(Stored items)
---------------

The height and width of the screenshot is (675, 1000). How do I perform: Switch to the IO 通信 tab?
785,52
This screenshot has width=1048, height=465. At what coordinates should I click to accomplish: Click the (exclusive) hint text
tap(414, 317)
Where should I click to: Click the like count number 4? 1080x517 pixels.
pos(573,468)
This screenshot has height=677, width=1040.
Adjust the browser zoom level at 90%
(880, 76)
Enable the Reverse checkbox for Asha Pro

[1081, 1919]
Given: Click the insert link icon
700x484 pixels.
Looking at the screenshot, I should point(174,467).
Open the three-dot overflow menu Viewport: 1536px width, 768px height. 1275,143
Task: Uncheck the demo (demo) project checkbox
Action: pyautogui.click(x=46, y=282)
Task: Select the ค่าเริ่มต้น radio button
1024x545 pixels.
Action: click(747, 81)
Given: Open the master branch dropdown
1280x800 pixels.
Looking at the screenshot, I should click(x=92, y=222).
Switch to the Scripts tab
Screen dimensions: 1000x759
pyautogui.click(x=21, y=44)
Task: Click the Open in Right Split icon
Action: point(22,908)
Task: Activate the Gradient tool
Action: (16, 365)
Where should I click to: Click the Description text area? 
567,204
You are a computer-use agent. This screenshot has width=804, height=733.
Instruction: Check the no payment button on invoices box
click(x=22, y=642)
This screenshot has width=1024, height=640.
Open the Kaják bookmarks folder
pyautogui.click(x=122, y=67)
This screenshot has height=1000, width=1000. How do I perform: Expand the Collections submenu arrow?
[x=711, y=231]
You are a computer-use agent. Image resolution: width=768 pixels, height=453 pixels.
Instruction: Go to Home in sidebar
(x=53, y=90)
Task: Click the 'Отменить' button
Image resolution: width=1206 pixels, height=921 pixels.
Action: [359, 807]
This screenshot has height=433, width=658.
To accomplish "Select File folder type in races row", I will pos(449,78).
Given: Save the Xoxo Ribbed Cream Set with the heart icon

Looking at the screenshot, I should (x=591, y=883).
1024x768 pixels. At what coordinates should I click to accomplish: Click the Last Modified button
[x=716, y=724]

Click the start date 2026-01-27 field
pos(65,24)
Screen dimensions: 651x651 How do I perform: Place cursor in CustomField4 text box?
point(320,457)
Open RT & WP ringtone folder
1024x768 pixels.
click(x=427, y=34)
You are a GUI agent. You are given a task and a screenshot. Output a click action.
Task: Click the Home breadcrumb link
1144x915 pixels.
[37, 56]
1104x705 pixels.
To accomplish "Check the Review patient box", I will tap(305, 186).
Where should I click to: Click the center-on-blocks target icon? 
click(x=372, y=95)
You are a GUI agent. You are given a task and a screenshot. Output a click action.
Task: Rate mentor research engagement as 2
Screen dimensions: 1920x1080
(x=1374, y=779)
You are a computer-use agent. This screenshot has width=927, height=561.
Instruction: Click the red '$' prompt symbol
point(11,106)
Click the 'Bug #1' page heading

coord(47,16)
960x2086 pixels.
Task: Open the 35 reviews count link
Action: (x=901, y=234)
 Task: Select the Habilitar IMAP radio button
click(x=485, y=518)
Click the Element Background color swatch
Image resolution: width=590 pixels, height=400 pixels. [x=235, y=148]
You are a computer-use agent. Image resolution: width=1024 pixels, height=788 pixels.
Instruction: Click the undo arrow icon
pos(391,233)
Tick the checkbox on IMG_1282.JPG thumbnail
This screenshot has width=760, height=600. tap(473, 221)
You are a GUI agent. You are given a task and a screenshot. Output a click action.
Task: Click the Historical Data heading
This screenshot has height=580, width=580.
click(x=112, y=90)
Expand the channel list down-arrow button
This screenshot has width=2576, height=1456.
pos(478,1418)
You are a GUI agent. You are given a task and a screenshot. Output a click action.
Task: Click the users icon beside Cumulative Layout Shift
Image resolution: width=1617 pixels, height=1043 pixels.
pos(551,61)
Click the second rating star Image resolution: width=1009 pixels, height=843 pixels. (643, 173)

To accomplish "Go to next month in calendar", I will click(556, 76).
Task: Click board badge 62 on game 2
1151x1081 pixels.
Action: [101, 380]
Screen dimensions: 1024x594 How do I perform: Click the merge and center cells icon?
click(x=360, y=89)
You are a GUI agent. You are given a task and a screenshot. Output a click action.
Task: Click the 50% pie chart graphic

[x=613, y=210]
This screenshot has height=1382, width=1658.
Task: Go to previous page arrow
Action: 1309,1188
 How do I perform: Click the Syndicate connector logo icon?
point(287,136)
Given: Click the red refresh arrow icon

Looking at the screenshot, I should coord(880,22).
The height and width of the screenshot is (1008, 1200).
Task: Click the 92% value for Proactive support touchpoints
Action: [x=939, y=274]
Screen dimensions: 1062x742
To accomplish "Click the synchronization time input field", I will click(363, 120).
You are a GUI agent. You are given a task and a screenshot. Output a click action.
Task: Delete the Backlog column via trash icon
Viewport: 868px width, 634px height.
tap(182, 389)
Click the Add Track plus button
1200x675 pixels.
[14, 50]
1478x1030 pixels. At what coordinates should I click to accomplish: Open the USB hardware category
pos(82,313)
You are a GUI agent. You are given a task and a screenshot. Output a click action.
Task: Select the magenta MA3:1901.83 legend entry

---------------

▶ _WHAT TO WORK ON_
Retype only this portion of the data above: the line containing "Open RT & WP ringtone folder", the line containing "Task: Rate mentor research engagement as 2", and all lines between them, exactly.

▶ _EXERCISE OUTPUT_
Open RT & WP ringtone folder
1024x768 pixels.
click(x=427, y=34)
You are a GUI agent. You are given a task and a screenshot. Output a click action.
Task: Click the Home breadcrumb link
1144x915 pixels.
[37, 56]
1104x705 pixels.
To accomplish "Check the Review patient box", I will tap(305, 186).
Where should I click to: Click the center-on-blocks target icon? 
click(x=372, y=95)
You are a GUI agent. You are given a task and a screenshot. Output a click action.
Task: Rate mentor research engagement as 2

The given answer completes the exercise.